By: Nghiinomenwa-vali Hnagala
Only 58% of the 958 registered microlenders were fully compliant with regulatory provisions by the end of last year, according to NAMFISA.
According to the latest quarterly report, which covers the last three months of 2025, the microlenders who handle a loan book of N$7.5 billion are dominating non-compliance according to Namfisa’s compliance ladder.
The ladder consists of 5 stages, with stage 5 being non-compliant.
The compliance ladder shows that of the 5.2% (62 out of the total number of registered entities) of the non-compliant institutions, 85.5% of them were microlenders.
According to the NAMFISA assessment, the non-compliance of microlenders in Stages 4 and 5 ordinarily pertains to the non-submission of returns and the non-payment of levies.
The regulator has also noted a history of non-compliance (i.e., the failure to respond to inspection findings and the failure to implement remedial actions that have emanated from inspections and dormancy) in regulated NBFI entities.

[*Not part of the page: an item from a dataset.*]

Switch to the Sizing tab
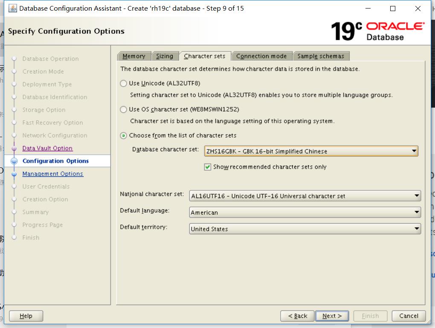 [165, 56]
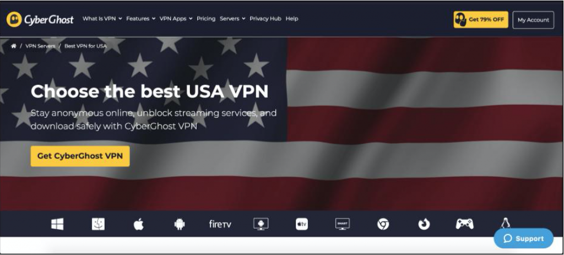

Namfisa has also revealed that, under the Microlending Act, they have issued two Notices of Intention to Impose Penalties to two registered entities for non-compliance.
All registered microlenders are required to submit their Quarterly Financial and Statistical Return within 30 calendar days after the last day of each quarter.
The regulator has also penalized two registered entities for non-compliance during the period.
The applicable penalties were determined in accordance with the Penalty Regulations as set out in Government Gazette No. 324, published on 14 October 2022. The penalties amounted to N$60,915.28.
Upon invitation from NAMFISA, the entities submitted written representations, which are currently under consideration prior to a final determination being made.